(Beginning of Information)

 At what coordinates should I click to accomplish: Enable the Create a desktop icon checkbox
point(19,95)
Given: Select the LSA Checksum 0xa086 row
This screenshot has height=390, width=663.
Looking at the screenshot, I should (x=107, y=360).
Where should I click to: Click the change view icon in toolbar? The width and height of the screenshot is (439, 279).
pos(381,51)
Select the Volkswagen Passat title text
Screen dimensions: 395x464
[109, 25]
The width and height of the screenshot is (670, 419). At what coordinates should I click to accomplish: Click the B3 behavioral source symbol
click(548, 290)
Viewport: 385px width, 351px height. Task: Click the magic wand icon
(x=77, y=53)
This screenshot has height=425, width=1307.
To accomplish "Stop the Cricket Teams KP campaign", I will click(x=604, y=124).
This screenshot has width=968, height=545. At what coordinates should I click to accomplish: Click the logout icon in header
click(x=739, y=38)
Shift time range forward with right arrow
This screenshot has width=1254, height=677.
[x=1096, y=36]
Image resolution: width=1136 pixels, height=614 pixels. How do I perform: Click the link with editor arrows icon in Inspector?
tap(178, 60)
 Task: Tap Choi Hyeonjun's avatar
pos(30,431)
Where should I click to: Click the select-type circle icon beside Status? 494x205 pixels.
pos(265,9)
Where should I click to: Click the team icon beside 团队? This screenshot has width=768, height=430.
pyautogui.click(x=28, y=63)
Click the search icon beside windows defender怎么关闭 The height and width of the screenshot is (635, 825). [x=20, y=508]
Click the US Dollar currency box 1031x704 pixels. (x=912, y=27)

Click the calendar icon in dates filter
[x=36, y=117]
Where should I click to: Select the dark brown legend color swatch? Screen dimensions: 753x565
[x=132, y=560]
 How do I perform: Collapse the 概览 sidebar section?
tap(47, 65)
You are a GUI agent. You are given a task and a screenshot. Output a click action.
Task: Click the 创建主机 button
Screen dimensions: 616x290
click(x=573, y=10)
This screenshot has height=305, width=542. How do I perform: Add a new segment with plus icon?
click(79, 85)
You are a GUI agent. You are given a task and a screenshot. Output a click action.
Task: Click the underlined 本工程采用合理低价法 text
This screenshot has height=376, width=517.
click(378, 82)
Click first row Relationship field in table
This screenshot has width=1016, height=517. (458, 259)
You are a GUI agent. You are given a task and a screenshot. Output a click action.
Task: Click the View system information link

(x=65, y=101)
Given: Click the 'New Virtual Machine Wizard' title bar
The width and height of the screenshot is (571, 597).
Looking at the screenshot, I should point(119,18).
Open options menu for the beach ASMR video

(End of Information)

What is required: Would you please give all of the entries above once more, exactly as they are?

The completed task:
 At what coordinates should I click to accomplish: Enable the Create a desktop icon checkbox
point(19,95)
Given: Select the LSA Checksum 0xa086 row
This screenshot has height=390, width=663.
Looking at the screenshot, I should (x=107, y=360).
Where should I click to: Click the change view icon in toolbar? The width and height of the screenshot is (439, 279).
pos(381,51)
Select the Volkswagen Passat title text
Screen dimensions: 395x464
[109, 25]
The width and height of the screenshot is (670, 419). At what coordinates should I click to accomplish: Click the B3 behavioral source symbol
click(548, 290)
Viewport: 385px width, 351px height. Task: Click the magic wand icon
(x=77, y=53)
This screenshot has height=425, width=1307.
To accomplish "Stop the Cricket Teams KP campaign", I will click(x=604, y=124).
This screenshot has width=968, height=545. At what coordinates should I click to accomplish: Click the logout icon in header
click(x=739, y=38)
Shift time range forward with right arrow
This screenshot has width=1254, height=677.
[x=1096, y=36]
Image resolution: width=1136 pixels, height=614 pixels. How do I perform: Click the link with editor arrows icon in Inspector?
tap(178, 60)
 Task: Tap Choi Hyeonjun's avatar
pos(30,431)
Where should I click to: Click the select-type circle icon beside Status? 494x205 pixels.
pos(265,9)
Where should I click to: Click the team icon beside 团队? This screenshot has width=768, height=430.
pyautogui.click(x=28, y=63)
Click the search icon beside windows defender怎么关闭 The height and width of the screenshot is (635, 825). [x=20, y=508]
Click the US Dollar currency box 1031x704 pixels. (x=912, y=27)

Click the calendar icon in dates filter
[x=36, y=117]
Where should I click to: Select the dark brown legend color swatch? Screen dimensions: 753x565
[x=132, y=560]
 How do I perform: Collapse the 概览 sidebar section?
tap(47, 65)
You are a GUI agent. You are given a task and a screenshot. Output a click action.
Task: Click the 创建主机 button
Screen dimensions: 616x290
click(x=573, y=10)
This screenshot has height=305, width=542. How do I perform: Add a new segment with plus icon?
click(79, 85)
You are a GUI agent. You are given a task and a screenshot. Output a click action.
Task: Click the underlined 本工程采用合理低价法 text
This screenshot has height=376, width=517.
click(378, 82)
Click first row Relationship field in table
This screenshot has width=1016, height=517. (458, 259)
You are a GUI agent. You are given a task and a screenshot. Output a click action.
Task: Click the View system information link

(x=65, y=101)
Given: Click the 'New Virtual Machine Wizard' title bar
The width and height of the screenshot is (571, 597).
Looking at the screenshot, I should point(119,18).
Open options menu for the beach ASMR video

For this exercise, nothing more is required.